2023 – FT220100566 to Chris Clark
Lifting the lid on a supercontinent. This project will reveal the time-integrated growth and collapse of a supercontinental orogen in order to advance knowledge on the influence that mountain-building events have on the cycling of materials between the major near surface Earth reservoirs. Given that this cycling is key to understanding deep-time climate and the formation of mineral resources the outcomes of this study will have important economic benefits for targeting mineral resources and placing the geochemical proxies for the deep-time climate in context.
2022 – DP220103027 to Chris Clark, Martin Hand & Naomi Tucker
What goes on inside subduction zones? This project aims to decipher how rocks behave inside subduction zones. Subduction is a central tenant of plate tectonic theory and the project will test the hypothesis rocks can become trapped within giant long-lived eddies that circulate material within subduction zones. This international collaborative project will generate new knowledge regarding the time scales rocks can remain trapped inside subduction zones using pressure–temperature–age constraints from subducted rocks. We will use this information as a framework for numerical simulations of subduction zone behaviour. The project will provide significant benefits in training a new generation of Earth scientists, and in broadening public awareness of fundamental Earth science.
2020 – DP200101104 to Tim Johnson & Chris Clark
Deciphering the tectonic record of the early Earth. This project aims to decipher how and why plate tectonics emerged, and how any precursor tectonic system modulated planetary heat loss. The project expects to generate new knowledge regarding the tectonic record of the early Earth using pressure–temperature–age constraints from truly ancient (2.8–4.0 billion year old) metamorphosed rocks worldwide. Expected outcomes of this collaborative international project include the development of a conceptual geodynamic model for the early Earth. This should provide significant benefits in permitting a better understanding of the where and why of Australia’s natural resources, in training a new generation of Earth system scientists, and in broadening public awareness of fundamental Earth science.
2019 – DP190103849 to Pete Kinny, Alex Nemchin and Aaron Cavosie
Hidden geochemical treasure: Reading the Earth’s history recorded in apatite inclusions in zirconThis project aims to undertake high precision measurements of the isotopic composition of tiny apatite inclusions in the mineral zircon. This will create an entirely new isotopic data set to combine with age and isotope data for the host zircons, to study the formation and evolution of the Earth’s crust. Primary apatite inclusions represent a hitherto untapped treasury of pristine geochemical information made accessible by the latest advances in microanalytical and imaging technology. This information will be used to test models for the timing of formation of the first continents, to map continental growth over time and to evaluate the origins of the Earth’s oldest rocks and minerals and the environmental conditions on the early Earth.
2016 – DP160104637 to Martin Hand, Chris Clark et al.

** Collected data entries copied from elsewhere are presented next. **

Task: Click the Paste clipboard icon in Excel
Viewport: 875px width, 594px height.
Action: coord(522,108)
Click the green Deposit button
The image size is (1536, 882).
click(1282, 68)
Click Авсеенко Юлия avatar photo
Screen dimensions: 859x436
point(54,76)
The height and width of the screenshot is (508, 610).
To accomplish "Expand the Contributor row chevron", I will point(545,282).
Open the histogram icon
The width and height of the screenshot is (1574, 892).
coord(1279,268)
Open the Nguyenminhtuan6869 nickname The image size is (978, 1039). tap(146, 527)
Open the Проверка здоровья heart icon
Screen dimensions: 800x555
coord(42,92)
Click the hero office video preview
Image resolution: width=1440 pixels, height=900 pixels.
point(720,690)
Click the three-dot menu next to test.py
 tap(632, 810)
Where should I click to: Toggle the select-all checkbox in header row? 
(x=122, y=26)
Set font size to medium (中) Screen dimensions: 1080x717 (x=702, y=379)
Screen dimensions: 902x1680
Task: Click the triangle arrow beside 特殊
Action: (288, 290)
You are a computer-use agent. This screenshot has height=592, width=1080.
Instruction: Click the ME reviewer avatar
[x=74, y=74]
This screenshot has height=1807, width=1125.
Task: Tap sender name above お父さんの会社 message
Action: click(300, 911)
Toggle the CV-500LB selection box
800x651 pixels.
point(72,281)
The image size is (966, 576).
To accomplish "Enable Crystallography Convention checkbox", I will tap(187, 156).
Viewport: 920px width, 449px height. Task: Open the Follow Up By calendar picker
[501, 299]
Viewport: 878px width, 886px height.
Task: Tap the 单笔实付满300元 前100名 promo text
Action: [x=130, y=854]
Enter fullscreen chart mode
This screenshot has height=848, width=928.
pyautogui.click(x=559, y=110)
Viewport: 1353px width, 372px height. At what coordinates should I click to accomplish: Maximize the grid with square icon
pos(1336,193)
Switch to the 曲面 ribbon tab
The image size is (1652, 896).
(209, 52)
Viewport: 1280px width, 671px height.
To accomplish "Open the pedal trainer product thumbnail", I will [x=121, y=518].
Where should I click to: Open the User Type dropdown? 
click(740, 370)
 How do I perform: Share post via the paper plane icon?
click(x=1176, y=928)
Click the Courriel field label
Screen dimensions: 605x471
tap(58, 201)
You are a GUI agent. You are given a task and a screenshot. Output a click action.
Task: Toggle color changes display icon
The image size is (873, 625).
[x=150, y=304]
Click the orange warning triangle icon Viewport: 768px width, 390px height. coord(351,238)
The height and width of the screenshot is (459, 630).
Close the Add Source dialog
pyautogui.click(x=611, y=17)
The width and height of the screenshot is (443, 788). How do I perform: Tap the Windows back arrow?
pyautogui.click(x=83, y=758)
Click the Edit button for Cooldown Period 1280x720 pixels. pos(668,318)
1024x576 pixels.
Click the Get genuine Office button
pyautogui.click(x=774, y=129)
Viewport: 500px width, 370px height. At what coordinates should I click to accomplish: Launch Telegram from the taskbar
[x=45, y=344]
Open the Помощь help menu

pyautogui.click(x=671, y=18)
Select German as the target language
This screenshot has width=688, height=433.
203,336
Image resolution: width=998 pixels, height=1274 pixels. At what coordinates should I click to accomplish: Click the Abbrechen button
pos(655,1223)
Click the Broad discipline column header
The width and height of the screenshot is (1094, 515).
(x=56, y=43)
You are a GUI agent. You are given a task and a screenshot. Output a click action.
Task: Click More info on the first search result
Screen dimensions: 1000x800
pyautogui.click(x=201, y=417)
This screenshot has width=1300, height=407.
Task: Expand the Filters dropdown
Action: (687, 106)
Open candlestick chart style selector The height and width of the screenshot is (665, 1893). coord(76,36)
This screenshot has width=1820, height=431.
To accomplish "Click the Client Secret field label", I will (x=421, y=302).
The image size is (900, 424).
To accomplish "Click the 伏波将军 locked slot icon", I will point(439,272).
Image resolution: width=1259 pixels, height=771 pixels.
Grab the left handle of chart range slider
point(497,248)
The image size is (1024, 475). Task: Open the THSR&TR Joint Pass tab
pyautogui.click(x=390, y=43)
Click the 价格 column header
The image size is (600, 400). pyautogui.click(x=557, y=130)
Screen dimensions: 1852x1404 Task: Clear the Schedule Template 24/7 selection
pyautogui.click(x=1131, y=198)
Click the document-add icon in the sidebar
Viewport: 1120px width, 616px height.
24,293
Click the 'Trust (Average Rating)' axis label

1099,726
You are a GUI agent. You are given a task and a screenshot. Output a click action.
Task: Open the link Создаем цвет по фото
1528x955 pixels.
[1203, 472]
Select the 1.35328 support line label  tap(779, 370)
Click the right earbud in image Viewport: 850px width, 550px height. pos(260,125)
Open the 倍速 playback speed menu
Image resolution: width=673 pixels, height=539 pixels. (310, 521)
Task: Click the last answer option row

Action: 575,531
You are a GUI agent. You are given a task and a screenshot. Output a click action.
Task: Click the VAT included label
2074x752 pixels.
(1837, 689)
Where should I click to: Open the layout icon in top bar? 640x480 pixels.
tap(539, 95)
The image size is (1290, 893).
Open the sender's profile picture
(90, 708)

Rehydration of the lower crust, fluid sources and geophysical expression. This project aims to explore a long-standing mystery: the origin of deep crustal electrical conductors detected by magnetotelluric imaging of tectonically stable crust. These features occur in cratons of all ages, and commonly cross cut structures and lithologies. This project aims to investigate the hypothesis that such features are the record of ancient deep crustal fluid flow, which modified the rock electrical properties. Using an exceptionally exposed natural laboratory preserving large-scale rehydration of anhydrous lower crust, the project plans to determine the source of fluids and the compositional changes they induced. It then plans to experimentally determine changes in resistivity induced by fluid flow and use that data to model the magnetotelluric response at crustal scale.
2015 – DP150102773 to Ian Fitzimons and Chris Clark
Migmatites, charnockites and crustal fluid flux during orogenesis. Migration of volatile fluid and molten rock controls many Earth processes including rock deformation and the formation of mineral and energy deposits. Deep crustal fluids are hard to study directly, and their characteristics are usually inferred from lower crustal rock brought to the surface by erosion. For over 30 years one such rock called charnockite has been used to argue that lower crust is dehydrated by influx of carbon dioxide-rich fluid, while other evidence supports dehydration by water extraction in silicate melt. This project aims to use the shape, distribution and chemistry of mineral grains to trace the passage of volatiles and melt through charnockite, constrain the nature of lower crustal fluids and resolve a long-standing controversy.
2012 – DE120103067 to Chris Clark
How does the continental crust get so hot? This project is aimed at constraining the tectonic drivers of high geothermal gradient crustal regimes. The key outcomes of this project are better constraints on the tectonic drivers of high geothermal gradient metamorphism and the development of quantitative tools to assess the evolution of heat within areas of mountain building.